Stacy Perman, Staff Writer, The Los Angeles Times (15:25)

Before we move on, I just see a lot of nodding heads. So I didn’t know, Brian, if you wanted to…

Brian Padilla, SVP, HR Business Partner, Lionsgate (15:31)

Covered it. It’s great. Yeah.

Stacy Perman, Staff Writer, The Los Angeles Times (15:33)

So Michelle, I wanted to address you with this first: how can data be used to be both prescriptive and predictive? For example, in understanding your talent pools.

Michelle Seidel, Human Capital Client Leader, Aon (15:45)

So first, at the risk of sounding a little didactic, I mean, we work with what we typically call descriptive data pretty regularly. That’s our dashboards; it’s the data that looks backward. But predictive and prescriptive data is a little bit different. Predictive tells us a little bit about what might happen—what’s likely to happen—and prescriptive tells us what to do about it. And so I really think of this in terms of work we’ve actually done, like workforce planning and workforce strategy. Predictive analytics: you’re taking a look at your business strategy, the work that needs to be done, the types of skills that are required to deliver on that, and then you’re evaluating your workforce. Do we have the right talent or not? “Oh, we need 50 more software engineers to get this product launched,” and so forth. That’s predictive analytics. And then prescriptive analytics is: “Now, what do we do about getting these people in the door?” We have, let’s say, this organization I was working with. They knew, based on their workforce strategy, that they were going to need a large number of new software engineers and cybersecurity experts. So what they did was they actually took a look at the types of rewards programs, compensation programs, bonus programs, and so forth that worked best for their high performers, and they crafted a reward strategy for their talent acquisition team to go out and bring in. So they were offering the right kinds of rewards package to attract the talent that they needed most, kind of making them an employer of choice. So: predictive in identifying the type of talent they would need, prescriptive in making sure that they’re offering the right types of rewards and programs to attract that talent.

Rebecca Warren, Talent-Centered Transformation Leader, Eightfold AI (17:42)

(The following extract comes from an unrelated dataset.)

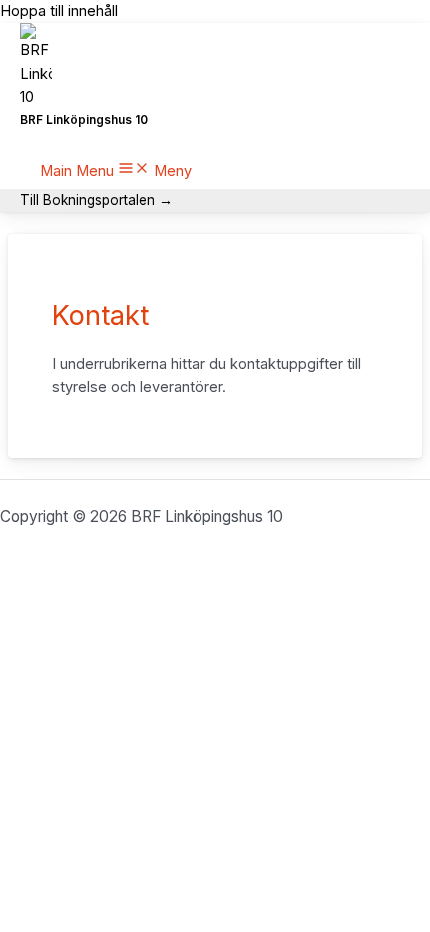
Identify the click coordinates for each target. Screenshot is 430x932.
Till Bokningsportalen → (96, 200)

I’ll tack on to that. I was talking to someone yesterday who is in TA, and he was talking about how he made sure to keep his workforce at par in the restaurant business. He was saying, “Well, if I know and I look at my analytics, I tend to lose one cook a month. So I need to make sure that I’m not just hiring one cook a month; I need to make sure I’m hiring more than one cook a month.” And what I said to him is, “But are you looking at the data on why you’re losing one cook a month?” You can replace them, but if you’re not looking at why it’s happening and looking around the corner—so not just even saying, “Well, they’re leaving because they’re missing a benefit,” but is there something else? Maybe you’re hiring the wrong profile. Maybe you think that you need to hire somebody who’s got 10 years of restaurant experience in the back of the house. Maybe you need to hire somebody who’s never cooked before so you can train them and give them what they need, right? So asking different questions is that idea of, “Here’s what the data tells me, but then you have to say: What am I going to do about it?” And is the answer just replacement, or is it asking different questions?

Rachyll Tenny, Chief Talent Officer, People Strategy & Organizational Impact, Capstone Partners (18:49)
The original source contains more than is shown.